Fifty percent, paid in stock
Bernie Sanders has drafted a bill that would tax the largest AI companies not on their profits but on their shares — a one-time 50% remittance of equity into a government-held fund.
The idea that the public should own a piece of the AI labs has floated around as a think-piece for years. Sam Altman proposed an American Equity Fund in 2021; OpenAI's 2026 policy paper revived it but quietly dropped the tax rate; Altman later offered Washington 5% of OpenAI outright. Bernie Sanders has now put a number back on it and made it mandatory. His American AI Sovereign Wealth Fund Act would levy a one-time tax on every AI business with more than $200 million in receipts — OpenAI, Anthropic, xAI and the big cloud players — and the tax is paid not in cash but in stock: half the company's equity, handed to a government fund.
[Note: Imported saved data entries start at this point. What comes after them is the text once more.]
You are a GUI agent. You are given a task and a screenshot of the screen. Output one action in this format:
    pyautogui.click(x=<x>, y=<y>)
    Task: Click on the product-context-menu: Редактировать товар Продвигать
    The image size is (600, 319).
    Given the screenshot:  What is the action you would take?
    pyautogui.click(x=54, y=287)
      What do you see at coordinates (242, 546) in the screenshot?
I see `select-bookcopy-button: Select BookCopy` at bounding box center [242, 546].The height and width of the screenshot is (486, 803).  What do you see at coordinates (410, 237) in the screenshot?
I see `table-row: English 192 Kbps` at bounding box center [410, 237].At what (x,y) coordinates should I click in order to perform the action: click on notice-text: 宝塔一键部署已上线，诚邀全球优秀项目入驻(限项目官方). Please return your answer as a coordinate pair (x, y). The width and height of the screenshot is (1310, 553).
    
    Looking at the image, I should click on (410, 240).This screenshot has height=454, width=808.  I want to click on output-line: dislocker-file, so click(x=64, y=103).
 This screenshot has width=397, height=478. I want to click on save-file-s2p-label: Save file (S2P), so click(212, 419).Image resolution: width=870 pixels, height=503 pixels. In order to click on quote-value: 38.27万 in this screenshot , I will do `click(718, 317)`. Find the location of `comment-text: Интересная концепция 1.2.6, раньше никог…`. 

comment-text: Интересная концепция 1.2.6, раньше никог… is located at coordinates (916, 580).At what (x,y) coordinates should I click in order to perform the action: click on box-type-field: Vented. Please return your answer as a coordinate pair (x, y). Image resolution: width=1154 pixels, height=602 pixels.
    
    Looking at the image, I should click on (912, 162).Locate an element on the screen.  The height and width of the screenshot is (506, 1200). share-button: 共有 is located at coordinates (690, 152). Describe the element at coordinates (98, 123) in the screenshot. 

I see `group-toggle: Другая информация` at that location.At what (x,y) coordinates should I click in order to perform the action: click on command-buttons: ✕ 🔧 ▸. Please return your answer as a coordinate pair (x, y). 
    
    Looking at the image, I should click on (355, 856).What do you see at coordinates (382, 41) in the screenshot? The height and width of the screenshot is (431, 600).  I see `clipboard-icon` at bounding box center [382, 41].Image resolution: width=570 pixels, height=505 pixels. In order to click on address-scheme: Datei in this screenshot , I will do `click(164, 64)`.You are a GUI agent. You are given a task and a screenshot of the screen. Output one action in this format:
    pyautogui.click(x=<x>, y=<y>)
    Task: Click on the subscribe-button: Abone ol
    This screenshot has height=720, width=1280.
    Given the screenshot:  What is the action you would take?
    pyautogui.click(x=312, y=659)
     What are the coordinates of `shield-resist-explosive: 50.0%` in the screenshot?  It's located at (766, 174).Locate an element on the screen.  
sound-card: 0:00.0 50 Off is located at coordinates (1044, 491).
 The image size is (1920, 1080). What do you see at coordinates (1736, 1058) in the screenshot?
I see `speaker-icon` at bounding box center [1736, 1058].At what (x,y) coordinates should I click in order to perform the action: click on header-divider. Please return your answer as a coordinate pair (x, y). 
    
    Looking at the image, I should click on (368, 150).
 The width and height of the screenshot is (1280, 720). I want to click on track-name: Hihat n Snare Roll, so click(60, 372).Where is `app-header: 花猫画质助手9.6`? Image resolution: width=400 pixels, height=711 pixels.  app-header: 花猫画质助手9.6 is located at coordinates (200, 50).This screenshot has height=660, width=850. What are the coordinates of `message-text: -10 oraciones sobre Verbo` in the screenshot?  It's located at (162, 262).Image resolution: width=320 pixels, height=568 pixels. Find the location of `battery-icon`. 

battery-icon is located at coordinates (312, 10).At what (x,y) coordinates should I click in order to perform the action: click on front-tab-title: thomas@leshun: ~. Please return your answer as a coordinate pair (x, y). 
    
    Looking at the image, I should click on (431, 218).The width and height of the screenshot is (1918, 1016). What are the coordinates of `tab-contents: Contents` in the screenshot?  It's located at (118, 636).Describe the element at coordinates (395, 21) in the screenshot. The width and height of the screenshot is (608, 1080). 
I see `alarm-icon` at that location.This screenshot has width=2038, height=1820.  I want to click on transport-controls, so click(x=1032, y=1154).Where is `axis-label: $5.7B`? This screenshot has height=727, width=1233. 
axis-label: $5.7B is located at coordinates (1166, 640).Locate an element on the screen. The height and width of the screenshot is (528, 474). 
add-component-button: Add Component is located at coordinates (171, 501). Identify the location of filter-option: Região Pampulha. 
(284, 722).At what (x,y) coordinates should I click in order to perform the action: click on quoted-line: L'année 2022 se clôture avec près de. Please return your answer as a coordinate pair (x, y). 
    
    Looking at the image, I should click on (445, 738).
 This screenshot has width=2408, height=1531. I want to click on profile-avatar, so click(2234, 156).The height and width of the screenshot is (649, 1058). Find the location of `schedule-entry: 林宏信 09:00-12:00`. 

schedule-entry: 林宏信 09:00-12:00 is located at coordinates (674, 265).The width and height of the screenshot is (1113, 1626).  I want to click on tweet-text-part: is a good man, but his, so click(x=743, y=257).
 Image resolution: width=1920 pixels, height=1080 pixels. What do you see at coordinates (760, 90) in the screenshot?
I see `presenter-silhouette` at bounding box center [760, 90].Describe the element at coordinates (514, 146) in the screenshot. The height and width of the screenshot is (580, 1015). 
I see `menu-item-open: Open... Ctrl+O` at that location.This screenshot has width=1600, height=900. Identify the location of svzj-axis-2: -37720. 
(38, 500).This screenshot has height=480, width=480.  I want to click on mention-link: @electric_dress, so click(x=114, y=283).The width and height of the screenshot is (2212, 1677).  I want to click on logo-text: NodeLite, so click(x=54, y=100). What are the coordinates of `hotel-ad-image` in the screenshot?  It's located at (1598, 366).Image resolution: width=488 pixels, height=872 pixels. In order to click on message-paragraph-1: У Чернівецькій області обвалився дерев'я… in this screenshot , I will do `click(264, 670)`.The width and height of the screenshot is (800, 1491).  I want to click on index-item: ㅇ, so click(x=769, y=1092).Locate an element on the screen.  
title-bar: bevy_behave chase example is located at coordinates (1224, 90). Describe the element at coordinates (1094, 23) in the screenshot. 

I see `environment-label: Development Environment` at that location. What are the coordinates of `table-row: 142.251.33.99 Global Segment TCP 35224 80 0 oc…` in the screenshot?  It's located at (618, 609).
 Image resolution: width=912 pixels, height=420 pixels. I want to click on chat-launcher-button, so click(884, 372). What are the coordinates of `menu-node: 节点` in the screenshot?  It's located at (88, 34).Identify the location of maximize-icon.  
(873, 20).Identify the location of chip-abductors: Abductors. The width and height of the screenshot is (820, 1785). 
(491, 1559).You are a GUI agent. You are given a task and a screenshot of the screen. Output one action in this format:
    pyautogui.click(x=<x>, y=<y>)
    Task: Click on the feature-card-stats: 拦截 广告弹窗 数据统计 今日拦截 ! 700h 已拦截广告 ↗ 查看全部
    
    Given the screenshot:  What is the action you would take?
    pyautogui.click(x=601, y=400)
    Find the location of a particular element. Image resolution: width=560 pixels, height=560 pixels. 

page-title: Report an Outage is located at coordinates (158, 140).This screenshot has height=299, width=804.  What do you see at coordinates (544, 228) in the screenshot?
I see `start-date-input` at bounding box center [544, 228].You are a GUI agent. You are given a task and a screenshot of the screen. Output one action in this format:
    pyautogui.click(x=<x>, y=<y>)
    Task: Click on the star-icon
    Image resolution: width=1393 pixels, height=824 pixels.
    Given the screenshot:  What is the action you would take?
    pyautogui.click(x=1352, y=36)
Steve Bannon dismissed Altman's 5% offer to Washington as 'tip money' and demanded 50% — the same figure as Sanders.
The mechanism is the whole story. Taxing profits leaves the ownership untouched; taxing the stock makes the public a shareholder. Sanders reckons the fund would hold roughly $7 trillion at today's valuations, and a 5% dividend on that would mail every American a check north of $1,000 a year. A seven-member commission, confirmed by the Senate, would vote the shares to block harmful decisions.
The number is the part worth noticing. The bill is near-certain not to pass as written — analysts across the spectrum, from Reason to Cato, call it a non-starter — but 50% is no longer a fringe figure. Steve Bannon, coming from the opposite pole of American politics, dismissed Altman's 5% offer as 'tip money' and demanded the same half. So a socialist senator and a MAGA strategist have independently landed on identical terms, while the companies themselves float 5%. The public-stake question is no longer whether, among a widening cast, but how much — and the labs' own opening bid is an order of magnitude below what both flanks are now naming.
The catch the bill's own supporters raise is sharper than the passage odds. Security analyst Bruce Schneier, who wants the public to have a stake, opposes it anyway: making the government the labs' biggest shareholder ties the state's revenue to the labs' valuation, and a government that profits from AI is a poor candidate to regulate it. He points to Norway's oil fund, whose holdings, he argues, blunted the state's appetite for climate action. The instrument meant to give the public power over AI could instead make the government its most conflicted referee.